[Pixel coordinate grounding data]

------------------------------------------------------------

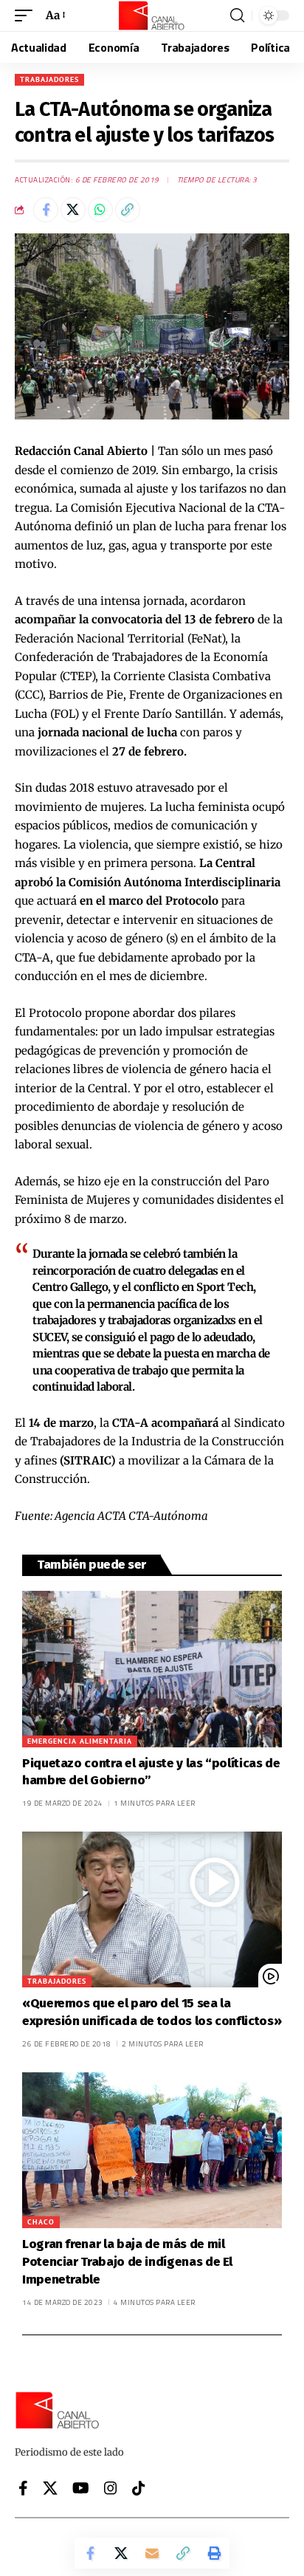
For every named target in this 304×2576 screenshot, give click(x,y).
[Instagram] (110, 2488)
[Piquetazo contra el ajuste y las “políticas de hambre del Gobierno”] (152, 1669)
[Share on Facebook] (45, 209)
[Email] (152, 2553)
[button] (27, 15)
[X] (50, 2488)
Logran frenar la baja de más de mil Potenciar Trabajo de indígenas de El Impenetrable (127, 2261)
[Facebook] (23, 2488)
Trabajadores (49, 79)
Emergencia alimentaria (79, 1741)
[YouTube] (81, 2488)
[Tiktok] (138, 2488)
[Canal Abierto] (152, 15)
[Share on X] (73, 209)
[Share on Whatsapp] (100, 209)
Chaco (41, 2222)
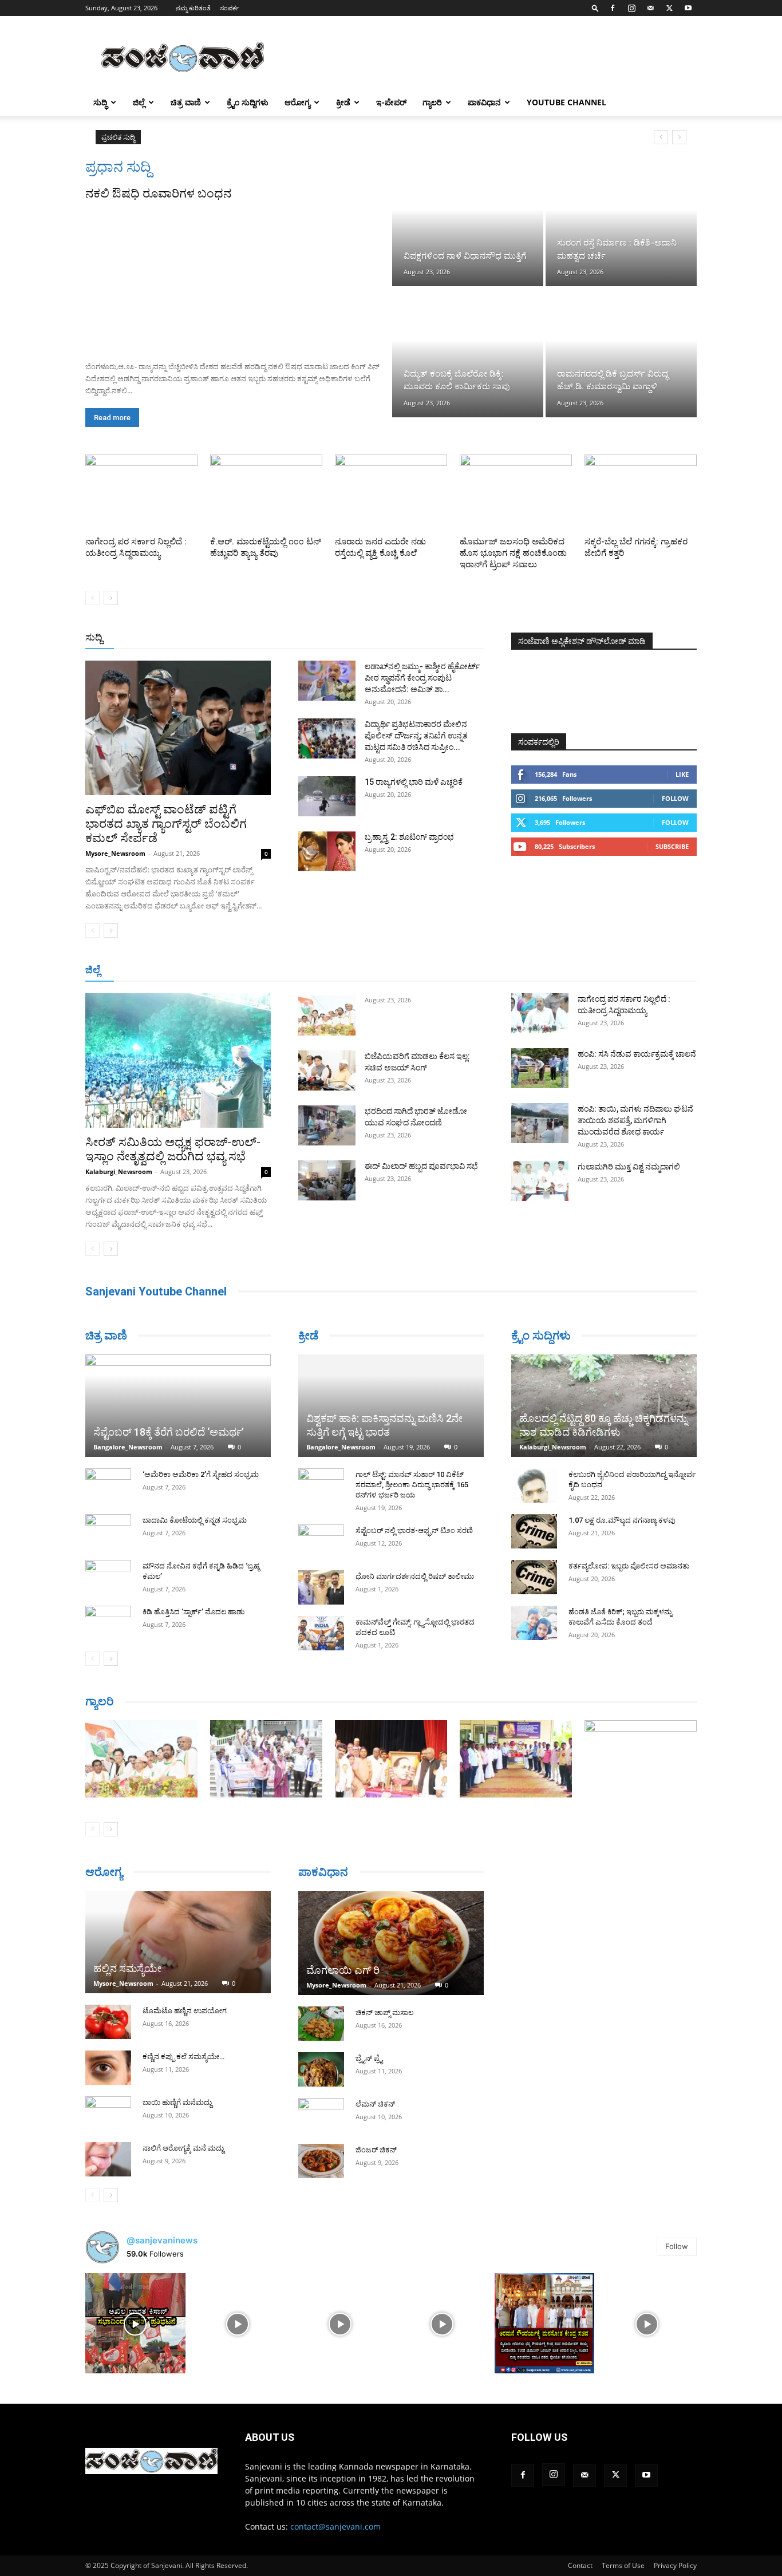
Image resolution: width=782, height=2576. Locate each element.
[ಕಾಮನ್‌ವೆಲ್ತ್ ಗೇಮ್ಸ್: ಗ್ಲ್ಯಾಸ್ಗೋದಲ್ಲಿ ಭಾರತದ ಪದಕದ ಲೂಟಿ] (321, 1633)
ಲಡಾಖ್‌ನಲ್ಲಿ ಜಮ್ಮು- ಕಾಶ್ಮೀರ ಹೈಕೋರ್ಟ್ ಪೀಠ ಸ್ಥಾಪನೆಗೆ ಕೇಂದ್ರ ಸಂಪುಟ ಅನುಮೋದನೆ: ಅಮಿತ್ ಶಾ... (422, 678)
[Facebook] (612, 8)
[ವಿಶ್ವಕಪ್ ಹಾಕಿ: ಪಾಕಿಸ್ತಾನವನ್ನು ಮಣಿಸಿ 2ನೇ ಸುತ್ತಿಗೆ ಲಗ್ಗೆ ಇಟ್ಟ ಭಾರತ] (391, 1405)
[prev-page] (92, 598)
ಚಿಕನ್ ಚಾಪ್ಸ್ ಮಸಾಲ (384, 2012)
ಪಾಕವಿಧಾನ (484, 102)
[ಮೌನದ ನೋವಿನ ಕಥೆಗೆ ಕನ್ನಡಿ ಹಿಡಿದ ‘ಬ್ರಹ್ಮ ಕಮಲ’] (108, 1577)
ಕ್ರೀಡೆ (343, 102)
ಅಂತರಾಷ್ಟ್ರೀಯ (344, 638)
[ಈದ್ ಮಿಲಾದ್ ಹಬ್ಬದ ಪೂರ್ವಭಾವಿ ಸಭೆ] (327, 1180)
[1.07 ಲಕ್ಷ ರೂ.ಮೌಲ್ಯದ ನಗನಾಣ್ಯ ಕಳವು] (534, 1531)
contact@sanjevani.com (335, 2526)
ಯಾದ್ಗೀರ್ (599, 970)
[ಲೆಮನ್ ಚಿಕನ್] (321, 2115)
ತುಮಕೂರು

------------------------------------------------------------

## Assignment
Reproduce the data above line for line, from its first line through the line containing "ಪಾಕವಿಧಾನ (484, 102)", both ends included, with the pictures omitted and nothing more.

## Solution below
For every named target in this 304×2576 screenshot, give click(x,y).
[Instagram] (110, 2488)
[Piquetazo contra el ajuste y las “políticas de hambre del Gobierno”] (152, 1669)
[Share on Facebook] (45, 209)
[Email] (152, 2553)
[button] (27, 15)
[X] (50, 2488)
Logran frenar la baja de más de mil Potenciar Trabajo de indígenas de El Impenetrable (127, 2261)
[Facebook] (23, 2488)
Trabajadores (49, 79)
Emergencia alimentaria (79, 1741)
[YouTube] (81, 2488)
[Tiktok] (138, 2488)
[Canal Abierto] (152, 15)
[Share on X] (73, 209)
[Share on Whatsapp] (100, 209)
Chaco (41, 2222)
Image resolution: width=782, height=2576. Locate each element.
[ಕಾಮನ್‌ವೆಲ್ತ್ ಗೇಮ್ಸ್: ಗ್ಲ್ಯಾಸ್ಗೋದಲ್ಲಿ ಭಾರತದ ಪದಕದ ಲೂಟಿ] (321, 1633)
ಲಡಾಖ್‌ನಲ್ಲಿ ಜಮ್ಮು- ಕಾಶ್ಮೀರ ಹೈಕೋರ್ಟ್ ಪೀಠ ಸ್ಥಾಪನೆಗೆ ಕೇಂದ್ರ ಸಂಪುಟ ಅನುಮೋದನೆ: ಅಮಿತ್ ಶಾ... (422, 678)
[Facebook] (612, 8)
[ವಿಶ್ವಕಪ್ ಹಾಕಿ: ಪಾಕಿಸ್ತಾನವನ್ನು ಮಣಿಸಿ 2ನೇ ಸುತ್ತಿಗೆ ಲಗ್ಗೆ ಇಟ್ಟ ಭಾರತ] (391, 1405)
[prev-page] (92, 598)
ಚಿಕನ್ ಚಾಪ್ಸ್ ಮಸಾಲ (384, 2012)
ಪಾಕವಿಧಾನ (484, 102)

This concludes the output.